§ Task
Which lines should be repeated? Exactly the one containing "Given: Cancel the wizard with 取消 button" and every line after it through the end of the entries below.

--

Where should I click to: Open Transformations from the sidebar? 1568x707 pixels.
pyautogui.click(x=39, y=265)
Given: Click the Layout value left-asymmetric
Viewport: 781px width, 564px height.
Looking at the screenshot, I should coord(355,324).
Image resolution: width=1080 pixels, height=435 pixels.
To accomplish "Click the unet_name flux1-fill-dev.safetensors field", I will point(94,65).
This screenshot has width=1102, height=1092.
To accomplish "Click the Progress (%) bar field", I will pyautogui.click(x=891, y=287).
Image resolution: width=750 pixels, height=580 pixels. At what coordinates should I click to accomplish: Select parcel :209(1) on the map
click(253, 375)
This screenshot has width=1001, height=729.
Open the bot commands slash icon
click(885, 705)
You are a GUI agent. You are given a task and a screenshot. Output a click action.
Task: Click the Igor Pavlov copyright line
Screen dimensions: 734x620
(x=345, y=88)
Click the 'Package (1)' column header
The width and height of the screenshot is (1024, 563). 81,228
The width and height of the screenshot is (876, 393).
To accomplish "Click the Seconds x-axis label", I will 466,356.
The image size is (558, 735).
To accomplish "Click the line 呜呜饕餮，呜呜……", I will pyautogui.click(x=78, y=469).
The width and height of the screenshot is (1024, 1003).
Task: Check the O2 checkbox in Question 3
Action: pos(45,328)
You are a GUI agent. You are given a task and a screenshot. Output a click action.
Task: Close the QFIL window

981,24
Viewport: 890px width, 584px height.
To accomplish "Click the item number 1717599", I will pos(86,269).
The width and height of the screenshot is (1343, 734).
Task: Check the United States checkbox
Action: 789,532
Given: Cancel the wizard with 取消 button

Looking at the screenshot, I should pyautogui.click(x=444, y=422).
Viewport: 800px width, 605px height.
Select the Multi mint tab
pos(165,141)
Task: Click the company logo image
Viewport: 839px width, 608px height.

--

§ Output of the exercise
Given: Cancel the wizard with 取消 button

Looking at the screenshot, I should pyautogui.click(x=444, y=422).
Viewport: 800px width, 605px height.
Select the Multi mint tab
pos(165,141)
Task: Click the company logo image
Viewport: 839px width, 608px height.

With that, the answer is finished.